The anti-mycobacterial potential of ibuprofen

Background

Ibuprofen (IBU) is a non-prescription analgesic drug from the non-steroidal anti-inflammatory drug class. It is widely used for treating pain, fever, and inflammation. Both the in silico and in vitro experiments were performed to determine the antibacterial potentials of the IBU against Mycobacterium tuberculosis (Mtb).

Methods

The STITCH v.5 pipeline was used to analyze the interaction of IBU with the proteome of the Mtb H37Ra and H37Rv strains.

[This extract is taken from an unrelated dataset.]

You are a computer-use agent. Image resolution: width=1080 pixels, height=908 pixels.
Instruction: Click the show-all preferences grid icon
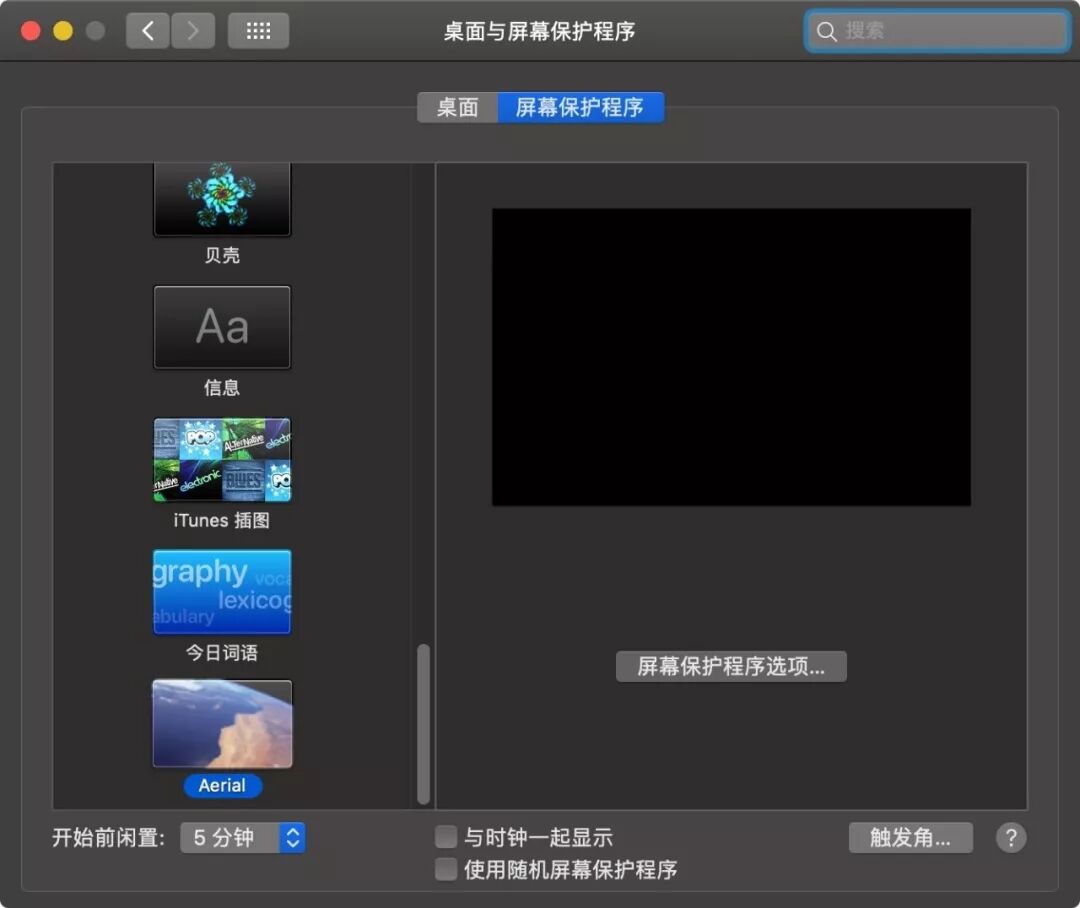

The GFP-tagged Bacillus Calmette Guerin (BCG) and td-tomato-tagged Mtb H37Ra were used to determine the bacteriostatic and bactericidal activities of IBU. The IBU-treated THP-1-derived macrophages were infected by td-tomato-tagged Mtb H37Ra and wild-type BCG to analyze the effects of IBU on bacterial phagocytosis and apoptosis, respectively.

Results

The in-silico study revealed that the IBU interacts with Mtb proteins primarily involved in cellular process, metabolism, and virulence, and targets four virulent proteins of Mtb, e.g., Cyp-123, Cyp-126, Cyp-130, and Cyp-139 in the cytochrome p450 system. The increasing concentrations of IBU showed significant bacteriostatic activity against Mtb H37Ra in vitro, where the 100 μg/ml and 200 μg/ml concentrations especially led to almost complete bacterial growth arrest. The IBU treatment does not affect BCG-induced apoptosis of THP-1-derived macrophages, but significantly enhances bacterial uptake, especially at 100 μg/ml and 200 μg/ml concentrations.

Conclusions

The IBU enhances Mtb uptake by macrophages and exhibits direct bacteriostatic activity in vitro.